Of course, you're anonymous, so for all I know you are an agent who prefers that level of formality in your queries...

Anonymous said...

Rick,
I'm not an agent. Author. And I am just 1 person with an opinion. But my Q's (from the days when I had to use them) worked by first stating I wanted them to rep me (and why-- if you like any of their authors, or maybe you at least read their blog--it lets you show them you haven't picked them at random). To leave out the stated purpose of the letter--not to ask for the sale, so to speak, does not make sense to me. You want something. Say what it is. Don't assume anything.

And putting the genre up front (along with the fact that it's completed) helps frame the pitch. Is it supposed to be funny? thrilling? Insightful? It's hard to know sometimes when you just start reading a pitch. Putting the genre/intended audience up front helps in that regard.

Rick Daley said...

Anon,

Duly noted. If I were to distill a moral from our dialogue, I'm guessing "know the preferences of the agent(s) you query" would be a contender.

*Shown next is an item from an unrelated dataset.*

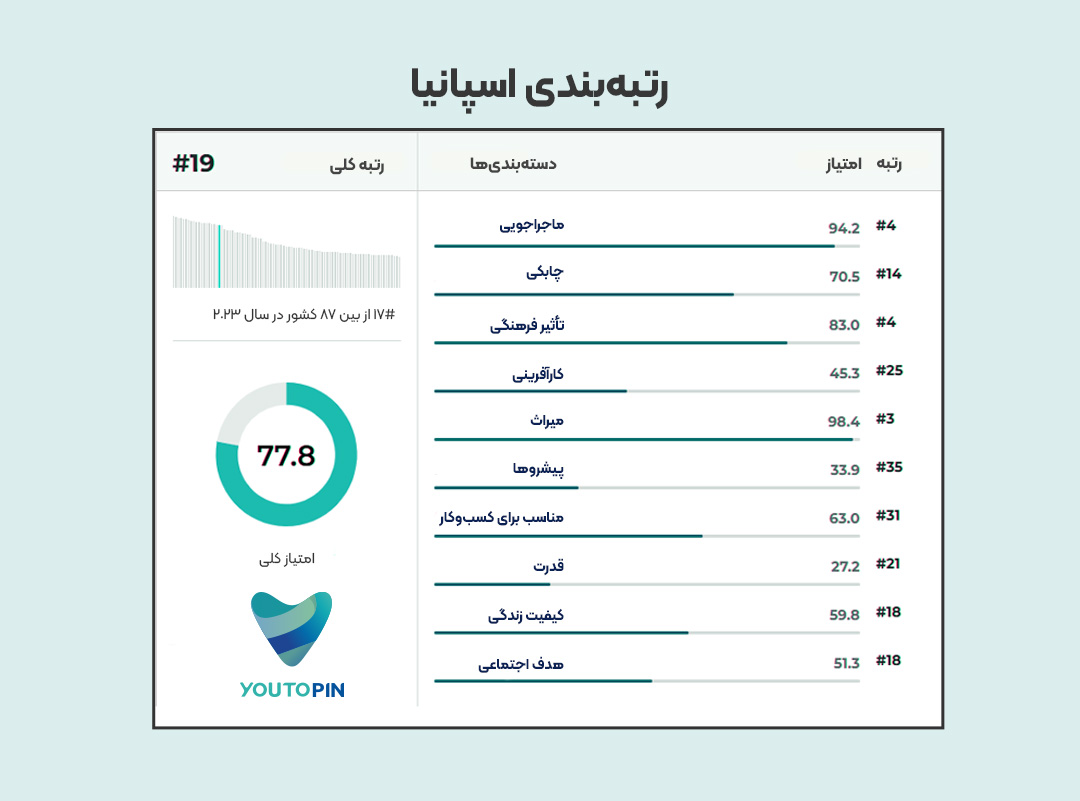Select the ماجراجویی category row
Screen dimensions: 1080x801
pos(667,231)
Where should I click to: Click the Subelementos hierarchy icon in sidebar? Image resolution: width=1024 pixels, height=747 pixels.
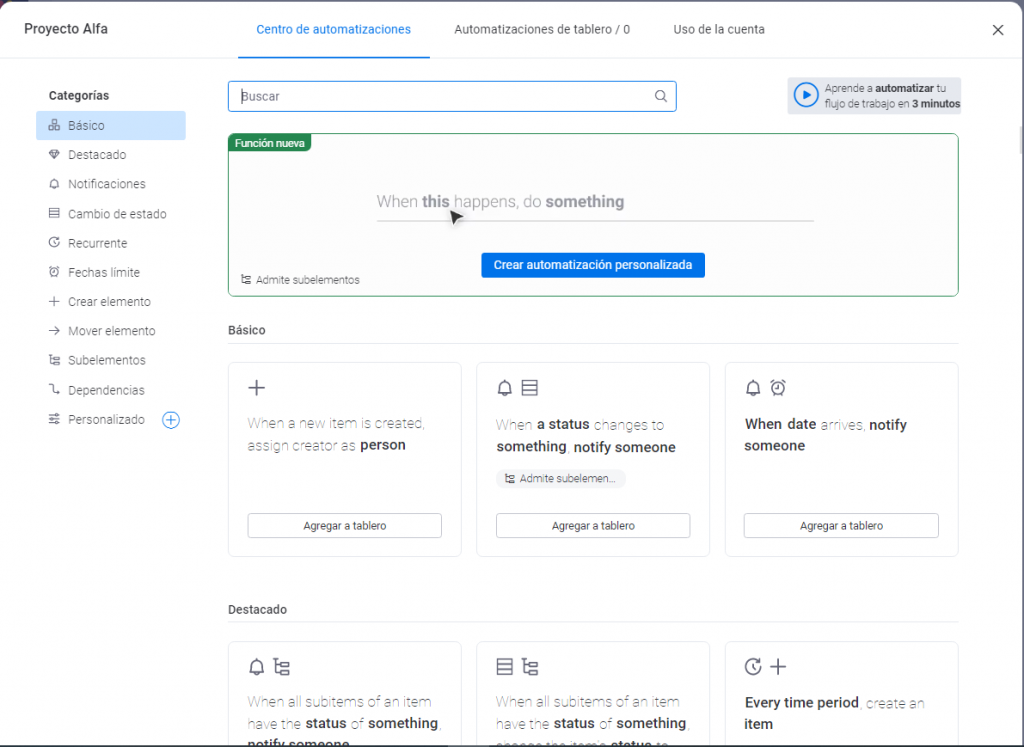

I never considered how starting with the genre/title/word count helps frame the hook, but that makes sense!

Thanks for sharing your opinion. It does help to know what worked for someone and why, I hope I didn't come off as too pretentious...just sharing insight from my experience.

Dawn said...
This comment has been removed by the author.
Dawn said...

I didn't put any agent specifics for this critique, but rest assured I research each agent and get their preferences before I query.

The basic structure of the letter I got from AgentQuery.com

They recommended:
1st paragraph...one sentence hook
2nd...150 word mini-synopsis
3rd...bio
Also if the bio or relevant experience is sparse, they said "Yippee, more space for the synopsis." But it urged not to deviate from those three paragraphs.

Anonymous said...

Dawn,
Where does the genre and word count go in that little formula? And the reason for querying that particular agent? You leave all that stuff out?!

Dawn said...

@Anon 10:18 p.m.

It says to "suavely" (haha) insert word count and genre at the end of your first “hook” paragraph.

I didn't do that. Oops.

It doesn't give specifics on where to include the reason for contacting that specific agent, but it does say to do so and to try to compare your book to others the agent has represented in the past.

Rick Daley said...

Dawn,

I also encourage you to look up the agent's profile on AgentQuery.com, and if they have a website, or more detailed information there, adjust your query according to their preferences.

I've seen some agencies that state they want the bio first, for example. If you follow their specific instructions (when available) you increase your chances of success.

Anon has a good point...don't forget the critical information like genre and word count. There are differing opinions on where you put it in your query, but I think there is 100% agreement that it does need to be in there somewhere.

If they don't specifically state it, assume it's a mistake on their part...

Dawn said...

Thank you, Rick. I've been busy researching agents just as you suggest. I had accumulated about 14 who rep gay fiction.
Also, thanks to Anon's comments, I was up until 5 in the morning yesterday looking up authors of gay fiction/similar books and trying to track down their representation. It really opened my eyes. So far I've added four more agents to my list.
The PQS has been a real help to me.
Thanks again.

Rick Daley said...

Dawn,

If you haven't used QueryTracker.net, I suggest you check it out. It has a good list of agents (searchable by genre) and tools to track your progress and report on the results of other writers who have queried that agent.

You mentioned AgentQuery.com in a comment previously, and I think that's another great resource.

Good luck!

Anonymous said...

Hi, I haven't read the prior revisions, but from what I read, it didn't seem necessary to even mention the two other roommates. I didn't get the sense that they were essential to the plot. Did anyone else feel that way?